Inspiration
I created Bookseed in order to address the The United Nations Sustainable Development Goal #4: Education. According to the UN, "Entrenched inequities in education have only worsened during the pandemic." To solve this problem, I wanted to increase the accessibility to educational resources, books specifically, and make it enjoyable to use those resources by allowing cutomization according to user preference. To do these things, I created Bookseed.
What it does
Bookseed is a webapp with two main functions: a library and a map. The library allows users to view over 6,000 books with their description, ratings, and genres. Clicking on a book will generate a page of reccomended similar books based off of the description, chosen from the .csv file by machine learning. Additionally, a map of all the public libraries in America is given so that users may locate where they can get the book of their choosing free of charge.
How we built it
Model: Python accesses the description of the original book and all of the other options in a .csv file and converts them into vectors using a pre-built machine learning feature-extraction model from sklearn. Then, the sklearn cosine similarity model is run to determine how similar those extracted features are to the original text. Finally, the number output is used to sort the csv file to obtain the top 4 books with similar descriptions.

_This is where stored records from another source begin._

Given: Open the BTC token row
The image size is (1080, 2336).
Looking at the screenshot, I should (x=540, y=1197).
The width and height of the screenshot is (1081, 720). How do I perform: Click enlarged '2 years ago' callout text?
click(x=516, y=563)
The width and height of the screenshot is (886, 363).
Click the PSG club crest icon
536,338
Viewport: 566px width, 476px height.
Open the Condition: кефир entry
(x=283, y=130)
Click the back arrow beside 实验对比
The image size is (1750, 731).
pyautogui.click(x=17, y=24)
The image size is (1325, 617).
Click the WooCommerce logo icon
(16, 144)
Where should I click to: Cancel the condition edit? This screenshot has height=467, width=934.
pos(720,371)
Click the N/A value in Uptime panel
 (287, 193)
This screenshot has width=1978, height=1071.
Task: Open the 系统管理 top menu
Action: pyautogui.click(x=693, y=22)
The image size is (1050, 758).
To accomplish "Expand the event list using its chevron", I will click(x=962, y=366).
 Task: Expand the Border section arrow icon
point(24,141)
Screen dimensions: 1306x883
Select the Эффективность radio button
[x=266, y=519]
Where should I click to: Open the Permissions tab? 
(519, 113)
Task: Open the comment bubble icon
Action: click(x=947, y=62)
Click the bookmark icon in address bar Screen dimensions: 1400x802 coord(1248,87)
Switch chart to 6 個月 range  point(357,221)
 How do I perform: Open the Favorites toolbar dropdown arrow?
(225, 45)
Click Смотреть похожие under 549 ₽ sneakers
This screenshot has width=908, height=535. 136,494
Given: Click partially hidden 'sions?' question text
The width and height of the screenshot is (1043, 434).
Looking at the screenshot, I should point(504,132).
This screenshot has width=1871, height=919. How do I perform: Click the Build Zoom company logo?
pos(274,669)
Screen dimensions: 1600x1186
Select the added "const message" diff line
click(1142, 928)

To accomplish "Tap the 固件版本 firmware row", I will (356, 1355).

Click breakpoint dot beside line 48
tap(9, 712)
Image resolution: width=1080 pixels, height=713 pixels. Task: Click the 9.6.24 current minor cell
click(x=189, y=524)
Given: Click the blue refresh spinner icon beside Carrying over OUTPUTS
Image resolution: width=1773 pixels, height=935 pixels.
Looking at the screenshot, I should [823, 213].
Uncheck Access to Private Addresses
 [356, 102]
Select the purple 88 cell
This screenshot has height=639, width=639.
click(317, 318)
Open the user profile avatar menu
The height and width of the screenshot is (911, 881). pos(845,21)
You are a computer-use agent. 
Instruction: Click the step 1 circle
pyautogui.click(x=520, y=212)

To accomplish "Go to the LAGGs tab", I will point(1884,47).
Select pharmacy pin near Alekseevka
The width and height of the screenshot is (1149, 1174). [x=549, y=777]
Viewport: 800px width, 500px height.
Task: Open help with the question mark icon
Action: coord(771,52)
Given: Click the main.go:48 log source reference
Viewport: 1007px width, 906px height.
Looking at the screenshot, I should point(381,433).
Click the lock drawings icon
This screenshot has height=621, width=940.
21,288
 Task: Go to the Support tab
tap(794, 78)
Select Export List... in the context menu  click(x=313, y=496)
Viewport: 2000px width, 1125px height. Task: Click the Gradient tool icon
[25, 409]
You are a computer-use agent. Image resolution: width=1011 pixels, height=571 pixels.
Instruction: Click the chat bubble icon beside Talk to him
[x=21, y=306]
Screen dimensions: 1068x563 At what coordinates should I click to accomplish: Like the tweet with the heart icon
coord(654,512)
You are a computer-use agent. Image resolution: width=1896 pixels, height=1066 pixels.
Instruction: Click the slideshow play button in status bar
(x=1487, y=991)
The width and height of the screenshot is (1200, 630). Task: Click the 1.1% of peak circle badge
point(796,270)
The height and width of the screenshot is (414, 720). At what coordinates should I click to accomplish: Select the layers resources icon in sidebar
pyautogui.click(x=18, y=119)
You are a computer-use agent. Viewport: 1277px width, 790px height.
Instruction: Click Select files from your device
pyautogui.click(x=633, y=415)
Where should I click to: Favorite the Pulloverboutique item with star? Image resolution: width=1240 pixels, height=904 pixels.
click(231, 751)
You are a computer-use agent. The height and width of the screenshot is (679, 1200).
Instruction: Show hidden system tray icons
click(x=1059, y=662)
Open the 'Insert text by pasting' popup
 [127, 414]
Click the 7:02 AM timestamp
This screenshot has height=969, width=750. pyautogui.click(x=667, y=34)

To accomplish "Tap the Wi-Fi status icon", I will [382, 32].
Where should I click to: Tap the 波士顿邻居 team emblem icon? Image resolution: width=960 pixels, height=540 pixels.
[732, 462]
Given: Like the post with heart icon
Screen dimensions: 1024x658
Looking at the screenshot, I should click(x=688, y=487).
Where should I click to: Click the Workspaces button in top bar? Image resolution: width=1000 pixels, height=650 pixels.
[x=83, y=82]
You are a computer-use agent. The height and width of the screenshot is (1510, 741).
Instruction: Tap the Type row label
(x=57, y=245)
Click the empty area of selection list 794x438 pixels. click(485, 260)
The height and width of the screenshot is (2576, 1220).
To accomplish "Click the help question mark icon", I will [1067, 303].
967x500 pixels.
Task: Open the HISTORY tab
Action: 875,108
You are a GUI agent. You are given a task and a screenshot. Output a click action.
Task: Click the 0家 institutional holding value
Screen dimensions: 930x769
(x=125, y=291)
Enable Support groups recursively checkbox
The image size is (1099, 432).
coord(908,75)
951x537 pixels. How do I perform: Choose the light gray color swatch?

Front End: HTML files are used as templates, loaded when the url changes to display output. CSS formats this output and adds style, in addition to the loading animation. JavaScript is used to add more animations, such as text sliding in or elements popping up. Finally, JQuery is used to manage complexity and format the result of pressing buttons and going to HTML pages.
Flask: Flask connects the back-end python to cache in browser, which then calls HTML templates and loads CSS, JavaScript, and JQuery. Flask also allows for python to be used inline. This allows the HTML template for the library page to iterate through nested lists in order to display the books as images using CSS formating and JavaScript reactions to hovering.
What's next for Book Reccomendations
I would first like to improve my dataset of books to include more options, especially more non-fiction options, with better image quality and more thorough descriptions to make the machine learning more accurate. I'd also like to improve the runtime of the pages through AWS servers, becuase everything takes a long time to compile.